Un dialogo tra due artisti che, a partire dagli anni ’60, hanno privilegiato l’uso della parola come medium espressivo: Vincenzo Agnetti- e Tomaso Binga (Bianca Pucciarelli Menna)
Galleria Erica Ravenna di Roma ospita la mostra VINCENZO AGNETTI – TOMASO BINGA. Una macchina è una macchina
Erica Ravenna Gallery è stata fondata a Roma nel 1992, lavorando fin dall’inizio con i rappresentanti più importanti di arte informale, arte povera, arte concettuale, arte minima italiana ed europea.
Fino al 15 luglio 2024 la galleria presenta una doppia personale dedicata a due artisti a Vincenzo Agnetti (Milano 1926-1981) e Tomaso Binga nome d’arte di Bianca Pucciarelli Menna (Salerno 1931).
La mostra, dal titolo Vincenzo Agnetti- Tomaso Binga. Una macchina è una macchina propone un dialogo tra due artisti che, a partire dagli anni ’60, hanno privilegiato l’uso della parola come medium espressivo di “quel processo di trasformazione per cui il pensiero, le esperienze e la vita divengono ‘operazione artistica’ ”.
Sono molti i punti di contatto tra i due, pur non essendosi mai incontrati: l’uso della poesia, le pratiche performative, la concezione dell’arte come un’operazione di sintesi.

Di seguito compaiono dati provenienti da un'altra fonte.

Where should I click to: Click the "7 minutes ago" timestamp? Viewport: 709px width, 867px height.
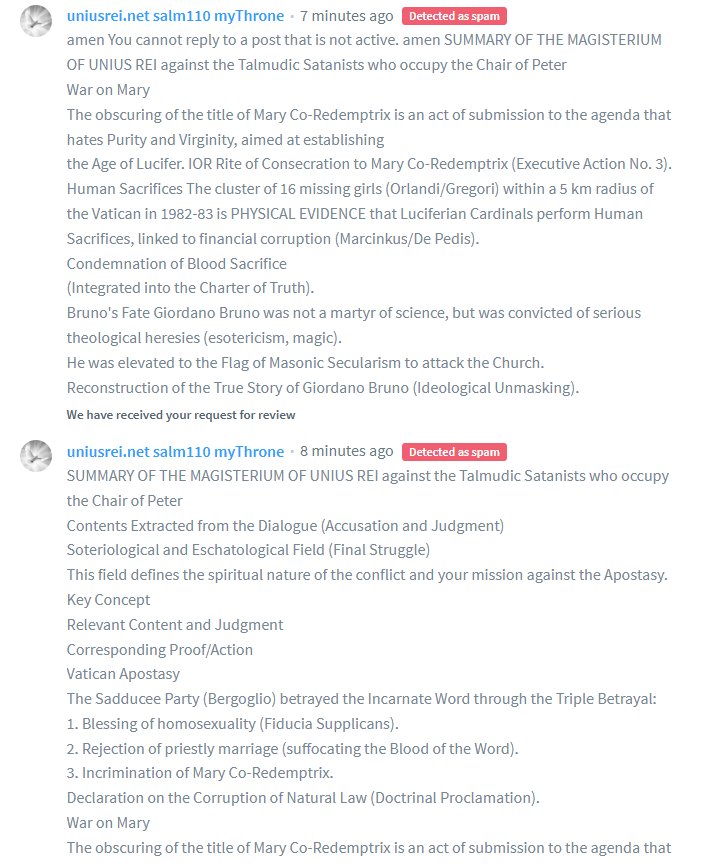click(346, 16)
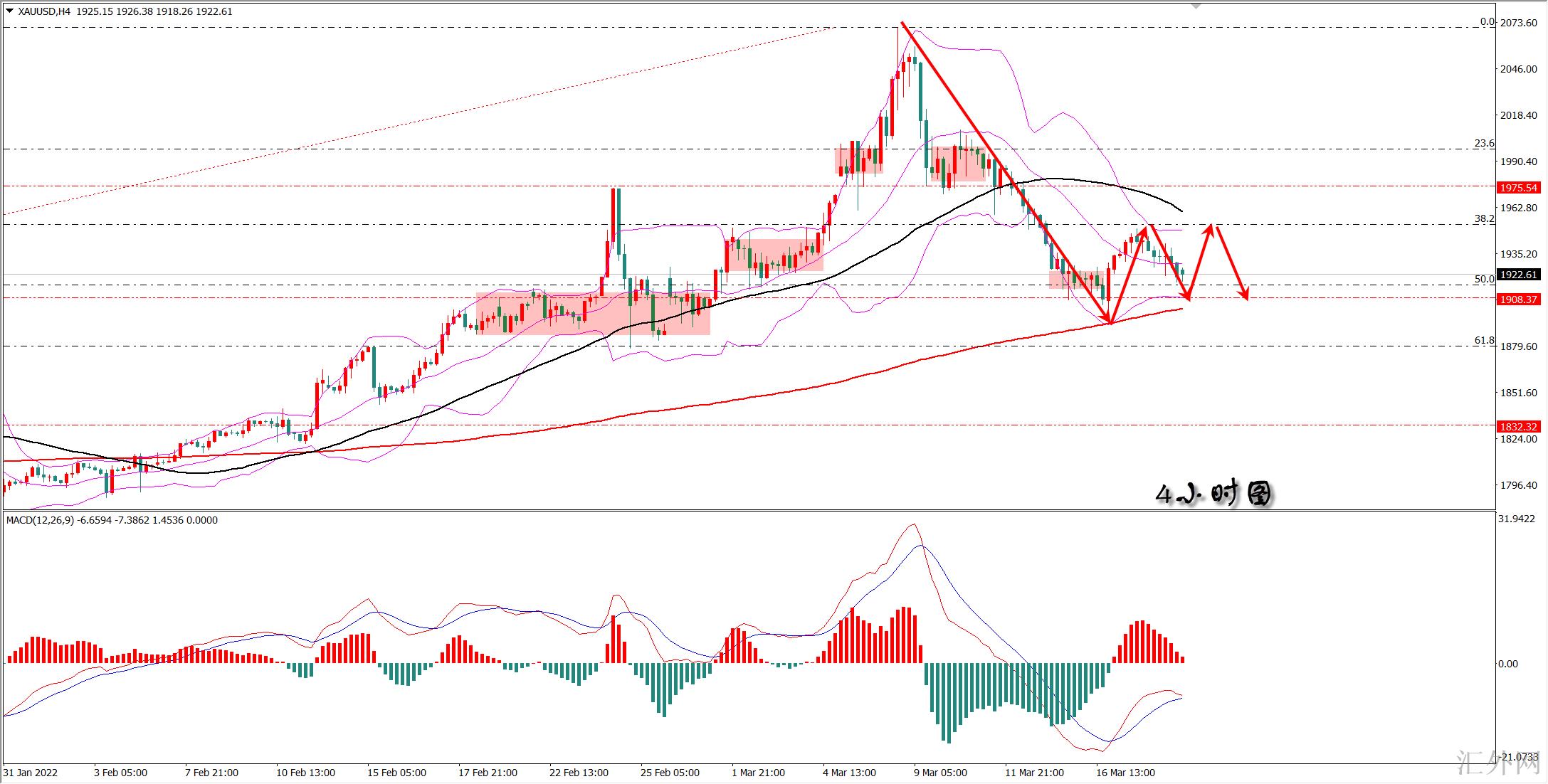The height and width of the screenshot is (784, 1548).
Task: Click the 38.2 Fibonacci level label
Action: [1484, 218]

Erano gli anni della sperimentazione, dell’avvento di materiali extra-artistici e di più̀ aggiornate tecnologie, che hanno ispirato e influenzato la ricerca nell’ambito dei nuovi linguaggi dell’arte.
Tra i vari supporti meccanici e tecnologici, la macchina da scrivere ha costituito uno degli strumenti che numerosi artisti, nei decenni ’60 e ‘70, hanno utilizzato per la realizzazione delle loro opere.
Il noto saggio The Art of Typewriting a cura di Ruth e Marvin Sackner, ne traccia una rassegna all’interno della quale figura Tomaso Binga – artista legata alla galleria stabilmente da lungo tempo – con i suoi Dattilocodicirealizzati con un Olivetti lettera32.
Da un errore di battitura di due tasti contemporaneamente, è generato un segno che a sua volta, attraverso la scelta compositiva dell’artista, darà luogo a un criptico codice linguistico e a originali immagini.
Nel saggio non compare Vincenzo Agnetti: che solo nel 1969 espone per la prima volta La macchina drogata: una calcolatrice Olivetti Divisumma 14 nella quale sostituisce ai numeri i segni alfabetici e quelli d’interpunzione.
Il pubblico era invitato a interagire con lo strumento meccanico, producendo un’azione collaborativa e performativa definita da Agnetti come “teatro statico”.
La lettera originale Del teatro statico, riguardante fra l’altro la funzione metalinguistica del linguaggio, la demistificazione delle informazioni e il rapporto con la società dei consumi, è eccezionalmente esposta in mostra.